It has become a truism in quarterback evaluation that any scouting report that starts with the word “winner” is usually a death knell for a quarterback prospect, and it signals that their tangible qualities aren’t front and center.
In a sense, it allows us to substitute analysis for mystique, without regard for whether or not that ephemeral quality of “winning” can translate to the next level. In fact, it can’t even translate throughout NFL careers, much less across different levels of football. Winning in the first four seasons has virtually no relationship to winning in the next four.
The NFL is littered with the careers of quarterbacks who had “it” in college, but didn’t have the skills in the NFL—Tim Couch, Matt Leinart, Chris Leak, Vince Young and notably, Tim Tebow. Josh Heupel went undrafted. Greg McElroy and Kevin Dorsey were picked in the 7th round.

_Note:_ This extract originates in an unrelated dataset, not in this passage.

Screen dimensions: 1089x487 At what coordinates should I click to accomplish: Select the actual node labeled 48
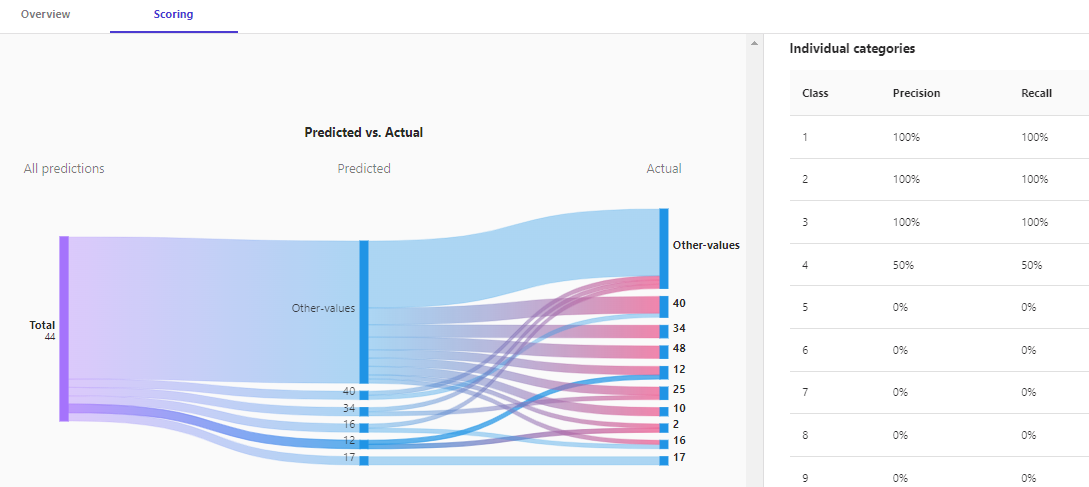663,350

So when evaluators point to “winning,” they’re using a crutch that indicates—whether or not it’s on purpose—that there is no demonstrable reason or sustainable expectation of talent that will allow someone to succeed in the NFL. It means they couldn’t isolate why a prospect will be successful, but simply that he has been.
Even knowing all of that, it should catch your eye that everyone I talked to called Brock Jensen, quarterback of the North Dakota State Bison and prospective 2014 NFL rookie, a “winner.”

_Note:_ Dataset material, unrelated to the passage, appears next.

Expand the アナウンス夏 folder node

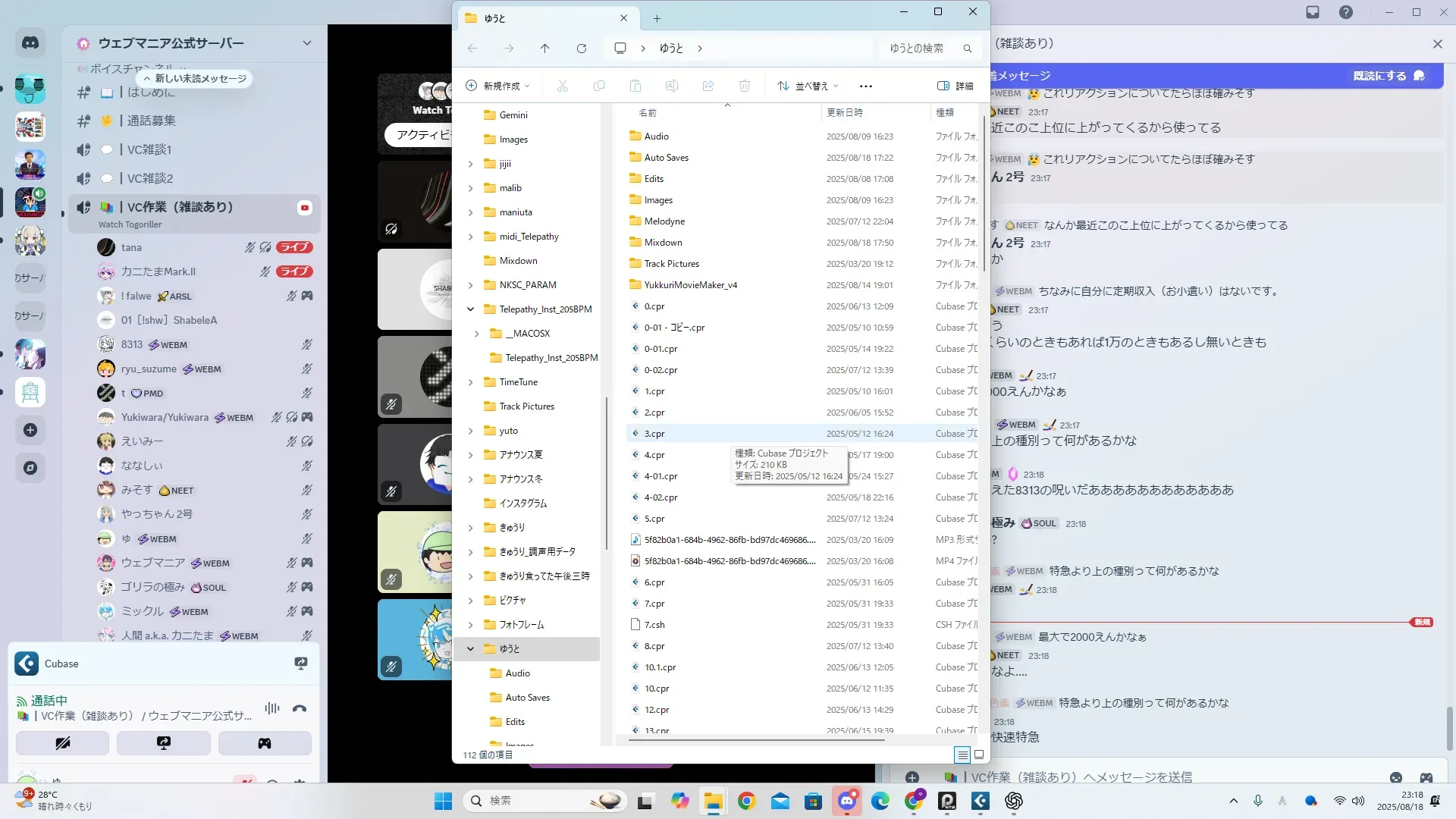[470, 455]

How could they not? He, along with his teammates and coaching staff, have won three consecutive national championships in Division I-AA (or more commonly, the Football Championship Subdivision), going 43-2 in that three-year span. In this case, it wasn’t so much that Jensen didn’t have demonstrable talent that was easy to break down, it was that his importance to the program and his immense aptitude for the game jump right off the page.